Good Luck: Mike Harpring, Ginger Alford, Matt Tobey. Photo by Ben Rains

Local band Good Luck had my heart in 2008 with the band’s debut release Into Lake Griffy, the album was fun, exciting, intense, and everything a first album should be, an introduction to a band with an incredible future ahead of it. The band took its precious time between then and now, touring, slowly writing and performing new tracks, and living life. Finally, the pop-punk trio (Ginger Alford-bass/vocals, Mike Harpring-drums, Matt Tobey-vocals/guitar) has put it all together to give fans what they’ve asked for with its new album Without Hesitation, released November 22 via No Idea Records.

From the album’s start the first descriptor that comes to mind is “mature”, and that is not to say that previous releases from the band were in any way juvenile, but from the first line “Do you think we had it back then? We’ve been relieved by the youth we used to be in our day”, the Good Luck present on Without Hesitation sounds older, wiser, and bolder than ever. The opening track “All Good People” framed around Matt Tobey’s vocals and guitar picks up right where contemplative tracks like “Man On Fire” and “Hey Matt” leave off on Into Lake Griffy.
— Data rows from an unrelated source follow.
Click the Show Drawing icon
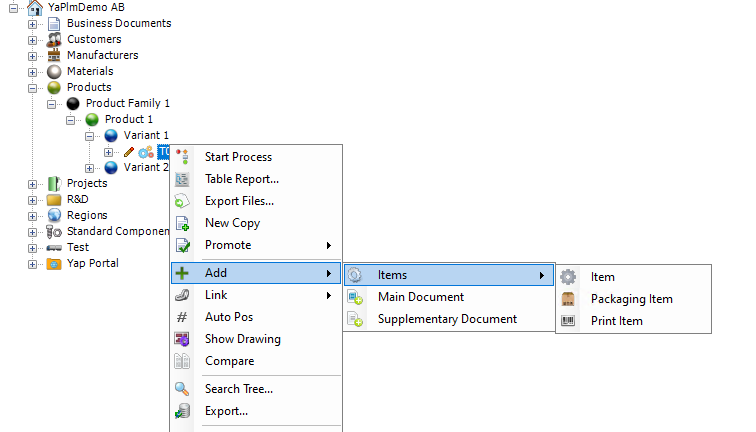This screenshot has height=432, width=756. [x=182, y=339]
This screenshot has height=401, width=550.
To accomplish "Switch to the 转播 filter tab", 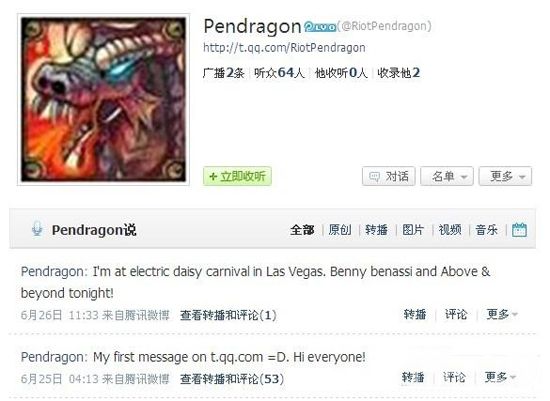I will 376,230.
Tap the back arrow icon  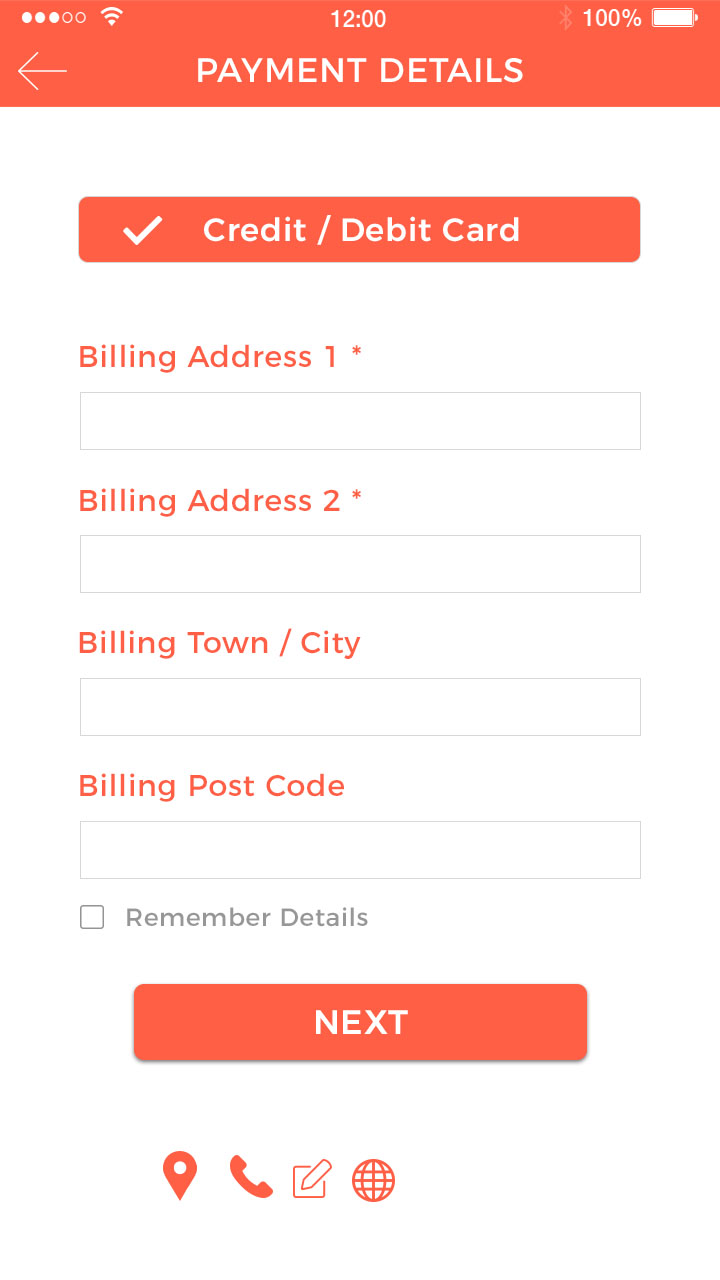click(x=42, y=71)
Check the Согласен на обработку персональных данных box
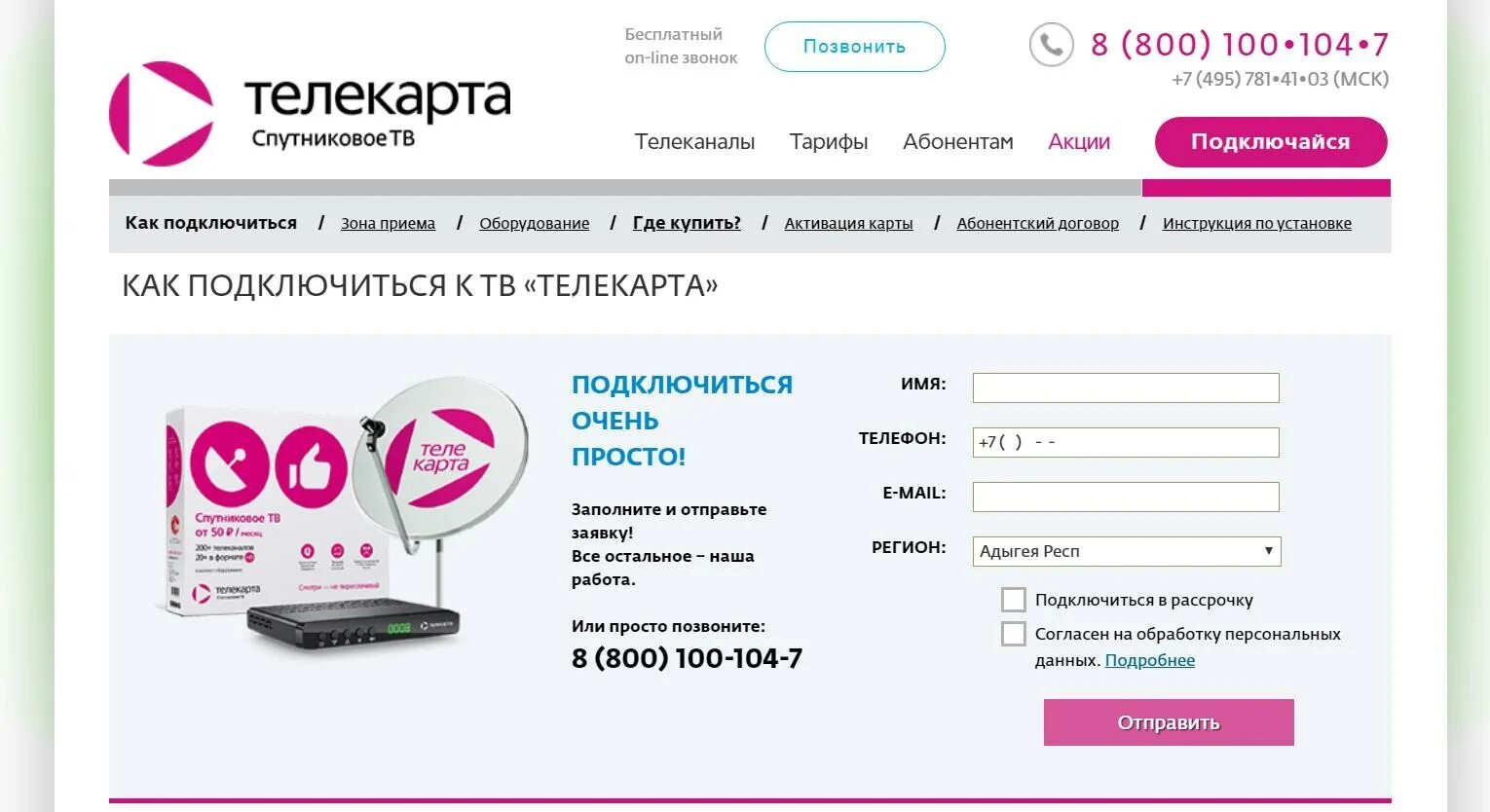Viewport: 1490px width, 812px height. point(1014,634)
It makes one both sympathize with and fear the thoughts running around in Tobey’s head, as they are the same ones that haunt us all.
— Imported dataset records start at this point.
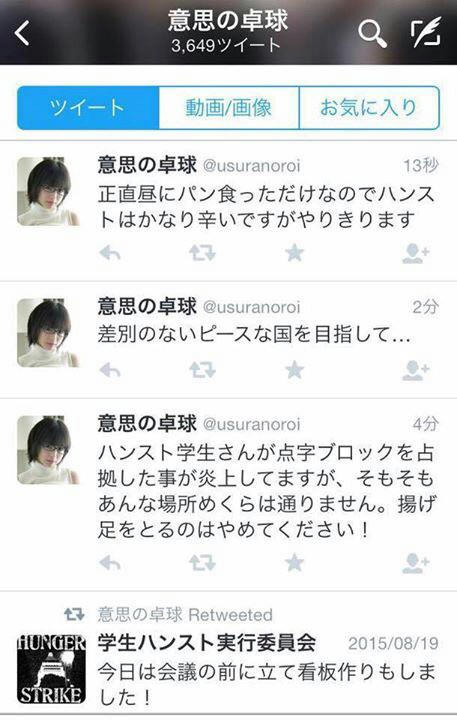Add user icon on the 13秒 tweet
457x720 pixels.
point(416,253)
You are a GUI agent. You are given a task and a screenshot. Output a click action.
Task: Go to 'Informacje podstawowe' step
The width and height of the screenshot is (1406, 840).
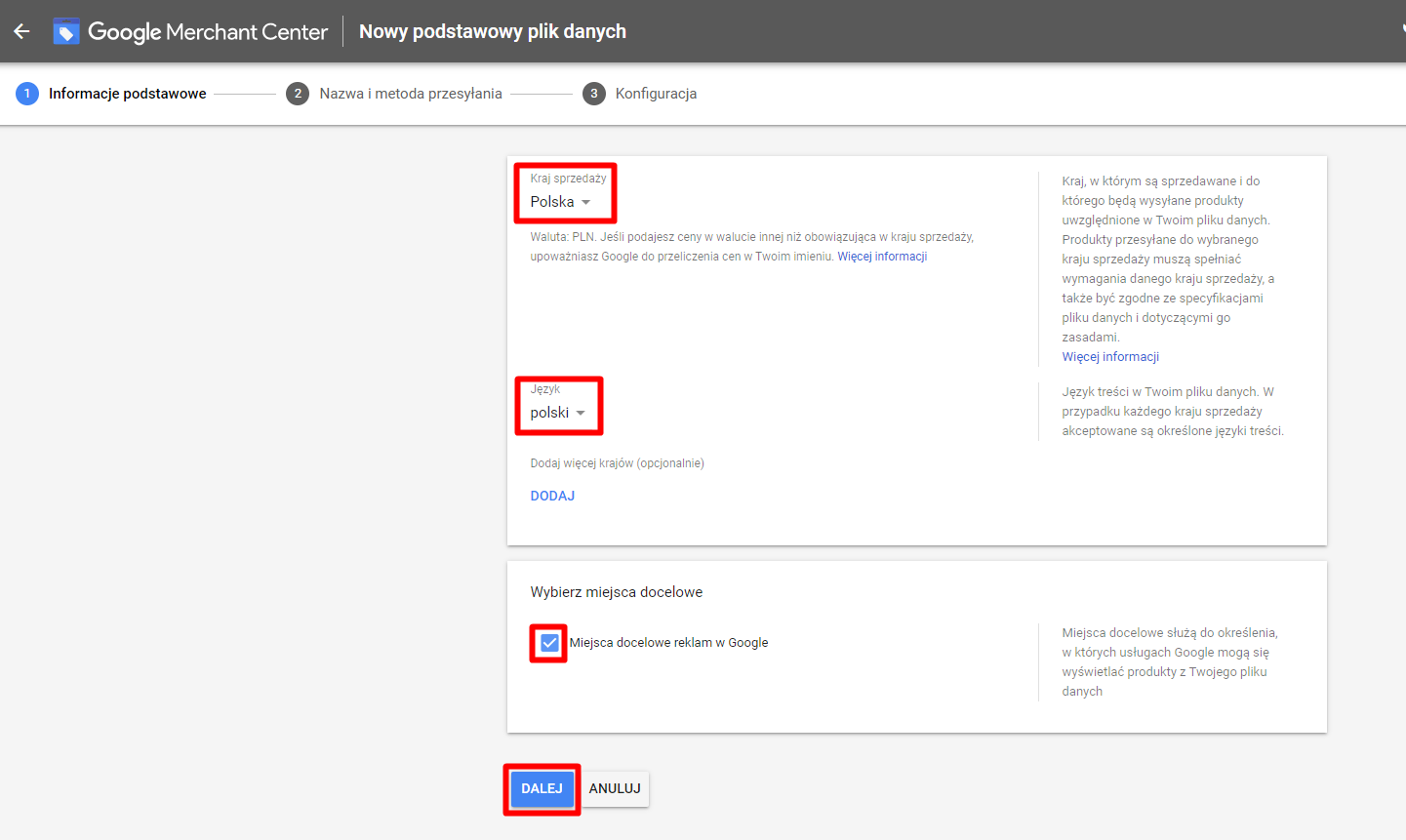tap(128, 94)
“All Good People” is followed by two fast, beat-heavy tracks, “Our Mess, Our Mark” and “The Others” which feature the impressive musicianship fans have grown comfortable with. Alford’s bold but never over-powering bass playing, Harpring’s solid drum work that pulls everything together, and Tobey’s amazing ability to seamlessly provide both a solo and rhythm guitar. Alford has one of my favorite voices, and her ability to provide a tone that is both lovely and intensely emotional at the same time always amazes me. I don’t just want to sing along, I want to scream at the top of my lungs.
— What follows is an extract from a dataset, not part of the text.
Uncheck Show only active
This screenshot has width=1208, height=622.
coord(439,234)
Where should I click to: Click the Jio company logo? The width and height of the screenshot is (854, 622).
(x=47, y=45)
Next, up we are brought to the fourth and fifth tracks “Novel Figure” and “Decider“, two songs that were featured on the band’s digital e.p. Demonstration 2010 last year.  Both songs were re-recorded for their final version and sound even stronger. The added vocals in the chorus of “Decider” add an other-worldly pleasantness to the tune, as does the addition of subtle piano parts and swirling guitar in the last chorus. It’s often hard for bands to bring already released songs to speed in an album, but these tracks were given careful care and new breath for a renewed sound and deserving place on this album.

Alford’s folksy lyrics and guitar immediately drew my attention to “A Song To Comfort The Sick“, which reminds me so much of everything I loved about “1001 Open Hands” on Griffy, it’s a song that gives strength through personal experience and support. It’s an encouraging song that reminds us all that it can be hard to be there for friends time and time again, but most of the time we’d rather be there in the time of need than to miss out on the opportunity to help. This song seems like a song I could easily find on a Kimya Dawson album, it warmed my heart like a security blanket. Which makes it the perfect song to precede “Contact”.

Contact” is another Demonstration 2010 song and it resonated well with me from the first time I heard Tobey sing it. The chorus fits so well with the last year of my life, finishing college, wondering what’s next, thinking about people I’ve met in the last four years who have come and gone, or how Facebook allows me to think of and semi-connect with people I haven’t seen since I was a child. When you really sit down and think of all of the people and experiences that have passed through your life, it’s overwhelming. What marks have we already made on this world and in the lives of others? The instrumental phrases in this song are perfect, swelling and building to intensity with all the questions, and then finding solace and relief in the response: “So use simple expressions to explain what you can. Cause you’ll never be able to see past your hand.”

The last few tracks of the album showcase more of the band’s musical growth, songs that don’t remind me of their past work, but point to where the band is heading.  “The Story, Rewritten” is a steady track held up by Alford’s vocals, Tobey’s melody-heavy guitar playing, and a weighted 3/4 time signature. It’s followed up by “Impossible” which features Harpring’s drumming in all it’s glory.  It’s a shock Harpring doesn’t need a nap after every song, but with this particular track he is playing in marathon mode, all over the set and cymbals throughout the verses, and then suddenly sliding into short concise beats to mimic brief vocal pauses and the slower bridge section of the song.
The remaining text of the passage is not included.